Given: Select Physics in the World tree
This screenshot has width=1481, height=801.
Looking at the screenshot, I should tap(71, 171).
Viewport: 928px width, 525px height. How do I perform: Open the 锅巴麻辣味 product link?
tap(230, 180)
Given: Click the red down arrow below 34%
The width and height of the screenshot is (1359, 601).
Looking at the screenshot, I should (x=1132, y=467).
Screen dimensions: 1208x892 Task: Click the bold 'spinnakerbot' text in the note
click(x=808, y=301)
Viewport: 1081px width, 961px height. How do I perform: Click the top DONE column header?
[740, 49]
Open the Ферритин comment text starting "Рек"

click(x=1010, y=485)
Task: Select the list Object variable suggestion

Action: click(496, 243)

== Instructions to follow ==
Beginning with the line containing "Task: Select the" and ending with the last line of the listing above, return every line exactly and nothing else.

== Answer for this exercise ==
Task: Select the list Object variable suggestion

Action: click(496, 243)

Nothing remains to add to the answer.